PROVIDED DATA:
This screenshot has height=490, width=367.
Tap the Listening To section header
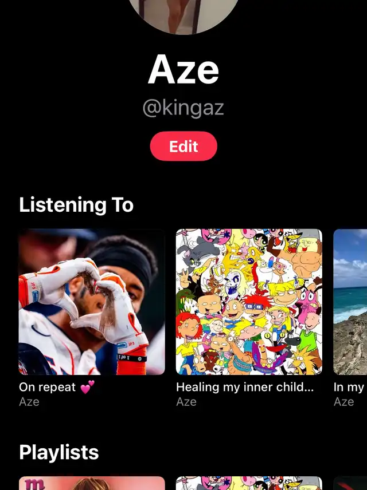point(76,205)
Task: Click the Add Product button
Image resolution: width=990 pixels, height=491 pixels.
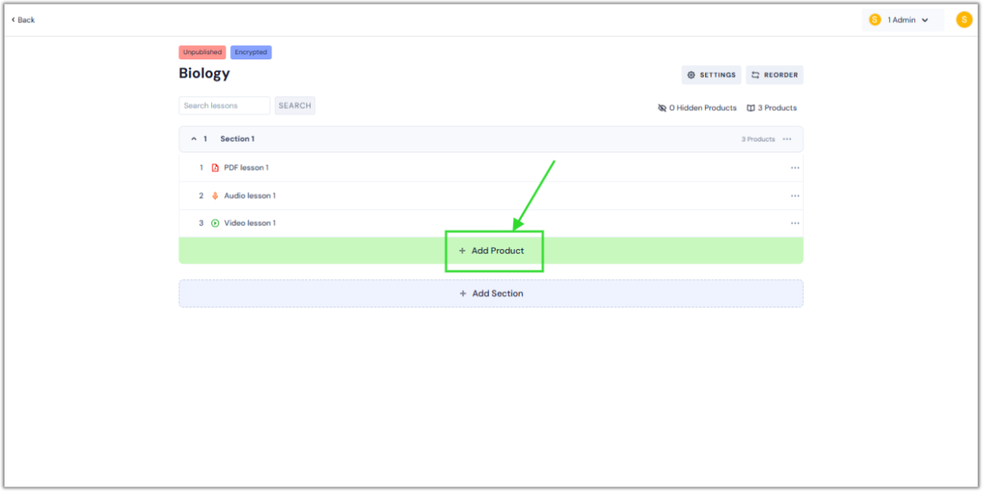Action: (493, 251)
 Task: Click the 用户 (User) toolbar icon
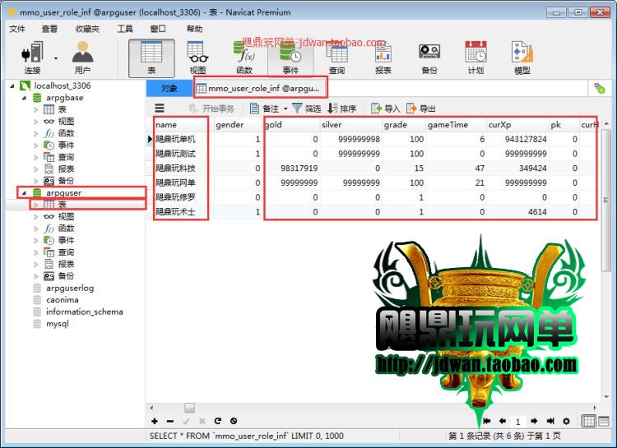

OBJECTIVE:
Copy every entry above word for word, leaving out the pictures.

RESULT FOR THIS TASK:
This screenshot has height=490, width=367.
Tap the Listening To section header
point(76,205)
Task: Click the Add Product button
Image resolution: width=990 pixels, height=491 pixels.
Action: (493, 251)
 Task: Click the 用户 (User) toolbar icon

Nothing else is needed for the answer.